◆ **The data**:
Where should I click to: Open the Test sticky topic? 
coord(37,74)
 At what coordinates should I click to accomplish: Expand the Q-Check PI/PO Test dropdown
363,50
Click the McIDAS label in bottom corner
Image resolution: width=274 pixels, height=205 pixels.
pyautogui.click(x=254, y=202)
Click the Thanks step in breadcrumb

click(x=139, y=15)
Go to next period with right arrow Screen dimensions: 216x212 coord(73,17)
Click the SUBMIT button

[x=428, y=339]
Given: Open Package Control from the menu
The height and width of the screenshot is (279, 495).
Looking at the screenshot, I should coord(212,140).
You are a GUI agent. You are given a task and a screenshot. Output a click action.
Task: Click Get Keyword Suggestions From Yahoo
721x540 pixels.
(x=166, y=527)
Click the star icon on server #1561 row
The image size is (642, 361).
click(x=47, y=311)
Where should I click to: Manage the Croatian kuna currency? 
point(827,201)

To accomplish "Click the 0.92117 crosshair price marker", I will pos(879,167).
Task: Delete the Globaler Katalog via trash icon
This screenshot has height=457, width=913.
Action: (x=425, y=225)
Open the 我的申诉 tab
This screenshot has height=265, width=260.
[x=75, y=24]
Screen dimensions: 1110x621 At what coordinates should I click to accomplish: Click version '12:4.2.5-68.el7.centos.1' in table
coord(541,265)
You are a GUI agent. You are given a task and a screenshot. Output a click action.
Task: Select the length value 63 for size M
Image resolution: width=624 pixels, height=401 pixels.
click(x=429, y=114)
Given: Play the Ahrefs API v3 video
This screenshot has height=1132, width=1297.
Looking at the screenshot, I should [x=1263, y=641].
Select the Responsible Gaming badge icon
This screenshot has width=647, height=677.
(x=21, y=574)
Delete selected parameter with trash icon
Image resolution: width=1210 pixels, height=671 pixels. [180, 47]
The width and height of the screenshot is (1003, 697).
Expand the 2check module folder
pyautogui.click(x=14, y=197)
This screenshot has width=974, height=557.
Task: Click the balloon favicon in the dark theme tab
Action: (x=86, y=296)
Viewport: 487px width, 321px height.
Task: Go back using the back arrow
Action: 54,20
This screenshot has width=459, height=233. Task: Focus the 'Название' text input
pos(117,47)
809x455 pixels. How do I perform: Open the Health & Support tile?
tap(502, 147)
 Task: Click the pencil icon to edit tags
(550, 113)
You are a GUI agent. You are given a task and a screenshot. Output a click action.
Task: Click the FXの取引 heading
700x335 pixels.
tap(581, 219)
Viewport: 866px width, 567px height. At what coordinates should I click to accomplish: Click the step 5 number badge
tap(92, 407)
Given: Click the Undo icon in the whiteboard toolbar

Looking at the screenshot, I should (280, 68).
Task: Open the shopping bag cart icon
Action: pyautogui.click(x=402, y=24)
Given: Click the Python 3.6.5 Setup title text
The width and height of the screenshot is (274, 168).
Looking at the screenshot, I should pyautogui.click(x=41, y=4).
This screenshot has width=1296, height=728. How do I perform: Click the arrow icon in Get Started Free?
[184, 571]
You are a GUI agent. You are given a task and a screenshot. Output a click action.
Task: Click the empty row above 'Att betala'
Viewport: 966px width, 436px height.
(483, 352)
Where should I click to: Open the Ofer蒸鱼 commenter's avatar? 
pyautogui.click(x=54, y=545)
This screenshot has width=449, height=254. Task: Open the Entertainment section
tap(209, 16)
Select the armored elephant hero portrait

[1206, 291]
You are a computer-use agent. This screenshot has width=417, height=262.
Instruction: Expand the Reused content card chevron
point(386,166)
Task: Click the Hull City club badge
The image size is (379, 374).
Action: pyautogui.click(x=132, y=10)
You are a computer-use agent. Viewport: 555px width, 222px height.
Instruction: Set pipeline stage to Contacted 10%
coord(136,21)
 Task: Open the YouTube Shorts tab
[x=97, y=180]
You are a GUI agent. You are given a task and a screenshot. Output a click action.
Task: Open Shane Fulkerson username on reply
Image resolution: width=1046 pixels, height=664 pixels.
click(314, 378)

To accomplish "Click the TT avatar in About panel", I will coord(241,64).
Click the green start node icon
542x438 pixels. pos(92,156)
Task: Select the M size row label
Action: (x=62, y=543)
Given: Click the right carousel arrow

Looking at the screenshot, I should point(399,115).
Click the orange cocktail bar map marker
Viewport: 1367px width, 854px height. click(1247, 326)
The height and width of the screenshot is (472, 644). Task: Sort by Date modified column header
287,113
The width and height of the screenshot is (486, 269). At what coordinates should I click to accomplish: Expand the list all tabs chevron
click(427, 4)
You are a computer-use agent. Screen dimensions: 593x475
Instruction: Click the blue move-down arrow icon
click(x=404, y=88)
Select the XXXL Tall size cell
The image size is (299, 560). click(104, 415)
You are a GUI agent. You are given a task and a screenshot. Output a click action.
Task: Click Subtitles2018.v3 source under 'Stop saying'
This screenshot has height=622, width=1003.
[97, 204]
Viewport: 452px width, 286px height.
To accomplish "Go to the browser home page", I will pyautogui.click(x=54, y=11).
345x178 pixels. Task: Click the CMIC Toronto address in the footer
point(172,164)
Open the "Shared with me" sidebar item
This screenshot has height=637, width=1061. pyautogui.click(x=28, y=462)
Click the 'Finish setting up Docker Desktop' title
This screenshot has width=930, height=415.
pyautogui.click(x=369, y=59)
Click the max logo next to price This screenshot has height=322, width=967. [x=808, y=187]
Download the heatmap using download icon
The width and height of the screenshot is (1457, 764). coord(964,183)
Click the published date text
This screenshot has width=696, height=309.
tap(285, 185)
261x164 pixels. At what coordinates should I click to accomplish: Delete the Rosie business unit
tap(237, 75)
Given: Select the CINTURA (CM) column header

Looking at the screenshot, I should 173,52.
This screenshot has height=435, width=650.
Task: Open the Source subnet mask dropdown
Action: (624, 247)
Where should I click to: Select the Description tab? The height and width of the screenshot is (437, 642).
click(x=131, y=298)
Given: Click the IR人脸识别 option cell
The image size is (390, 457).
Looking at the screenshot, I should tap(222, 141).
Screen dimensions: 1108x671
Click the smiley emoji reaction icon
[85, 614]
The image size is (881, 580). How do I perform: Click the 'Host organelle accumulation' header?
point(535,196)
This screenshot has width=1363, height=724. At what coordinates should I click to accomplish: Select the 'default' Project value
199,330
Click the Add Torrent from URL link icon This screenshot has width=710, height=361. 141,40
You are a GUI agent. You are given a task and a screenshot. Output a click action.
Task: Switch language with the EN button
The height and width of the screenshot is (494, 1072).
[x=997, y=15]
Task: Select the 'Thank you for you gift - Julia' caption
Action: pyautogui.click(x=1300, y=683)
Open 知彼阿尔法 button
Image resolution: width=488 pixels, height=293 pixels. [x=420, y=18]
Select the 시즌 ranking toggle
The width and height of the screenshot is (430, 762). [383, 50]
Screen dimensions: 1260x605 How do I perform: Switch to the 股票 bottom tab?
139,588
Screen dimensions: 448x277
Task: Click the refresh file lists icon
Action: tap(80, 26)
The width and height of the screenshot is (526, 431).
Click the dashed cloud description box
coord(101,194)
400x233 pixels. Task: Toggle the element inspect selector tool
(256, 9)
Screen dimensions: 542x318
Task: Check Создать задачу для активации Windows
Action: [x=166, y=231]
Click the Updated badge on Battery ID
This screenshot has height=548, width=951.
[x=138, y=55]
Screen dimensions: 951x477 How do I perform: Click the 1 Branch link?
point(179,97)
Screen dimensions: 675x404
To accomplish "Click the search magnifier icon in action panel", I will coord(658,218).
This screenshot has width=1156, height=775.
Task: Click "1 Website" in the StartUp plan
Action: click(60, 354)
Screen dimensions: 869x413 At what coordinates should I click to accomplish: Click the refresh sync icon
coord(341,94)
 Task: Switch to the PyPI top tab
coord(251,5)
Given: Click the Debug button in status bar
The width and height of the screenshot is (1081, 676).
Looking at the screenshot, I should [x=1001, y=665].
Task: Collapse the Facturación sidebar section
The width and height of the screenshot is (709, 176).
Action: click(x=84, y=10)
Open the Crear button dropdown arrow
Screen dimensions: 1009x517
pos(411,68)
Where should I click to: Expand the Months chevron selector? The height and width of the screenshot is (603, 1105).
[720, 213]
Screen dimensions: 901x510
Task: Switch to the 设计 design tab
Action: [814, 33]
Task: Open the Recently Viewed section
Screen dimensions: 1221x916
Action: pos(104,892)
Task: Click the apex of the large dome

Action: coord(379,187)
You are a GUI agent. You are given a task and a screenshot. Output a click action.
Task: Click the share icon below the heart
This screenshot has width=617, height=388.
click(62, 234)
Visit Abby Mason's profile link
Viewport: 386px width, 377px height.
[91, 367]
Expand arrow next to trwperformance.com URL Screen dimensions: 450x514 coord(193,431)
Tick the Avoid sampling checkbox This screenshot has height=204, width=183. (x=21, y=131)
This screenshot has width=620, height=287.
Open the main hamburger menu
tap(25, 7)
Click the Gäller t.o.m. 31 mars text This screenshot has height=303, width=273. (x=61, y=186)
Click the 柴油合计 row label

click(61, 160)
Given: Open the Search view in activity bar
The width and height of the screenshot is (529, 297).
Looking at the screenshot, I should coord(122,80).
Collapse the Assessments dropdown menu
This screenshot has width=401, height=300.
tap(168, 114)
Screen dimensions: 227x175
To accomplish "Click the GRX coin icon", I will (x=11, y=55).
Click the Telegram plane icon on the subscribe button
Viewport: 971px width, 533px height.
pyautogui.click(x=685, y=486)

◆ **Task statement**: Tell me how many lines in the data include "computer", giving only the number.

◆ **Output of the exercise**: 3